('Hava Nagila', Hebrew song performed by Israeli singer Rika Zaraï, ca 1966)
'Hava Nagila' (Let us rejoice, lieterally), almost a standard dance number for Jewish weddings, as well as Bar and Bat Mitzvoth, is a Hebrew song, of which the tune was actually adapted from a niggun (a wordless humming tune) of a Hassidic branch of Judaism in Ukraine with the text written in 1918 by Abraham Zevi Idelsohn, the father of Jewish musicology.
It was originally written for a concert in celebration of British victory over the Turks in Palestine in WWI, together with the Balfour Declaration, which stated the British government's stance in favour of the establishment in Palestine of a national home for the Jewish people. By setting simple Hebrew lyrics to the Ukrainian Hassidic tune, Idelsohn wrote 'Hava Nagila' as a cheerful concluding song for the concert organised by himself.

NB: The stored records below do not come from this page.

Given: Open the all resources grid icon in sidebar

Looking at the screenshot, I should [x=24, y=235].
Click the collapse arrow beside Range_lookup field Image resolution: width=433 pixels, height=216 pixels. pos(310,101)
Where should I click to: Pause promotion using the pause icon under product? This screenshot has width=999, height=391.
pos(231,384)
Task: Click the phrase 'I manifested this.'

In terms of melodic structure, the song can be divided into three sections, the text set to which can roughly translate as
Let's rejoice and be happy!Indeed, it is a cheery, jaunty song.
Let's sing and be happy!
Awake, brothers, with a happy heart!
This song has recently been quoted in Seven Days In Heaven, a Taiwanese film presenting the seven days of the Taoist mourning ritual in succession before the funeral after a father's decease and its impacts on his children.
I wonder whether the two collaborating directors of this film, Yu-Lin Wang and Essay Liu, have no knowledge of the celebratory idea behind 'Hava Nagila' but simply take it as a sonic background in the film, or their intention is to employ 'Hava Nagila' right away in the title sequence to deliver the message that a funeral may be a celebration of life as well.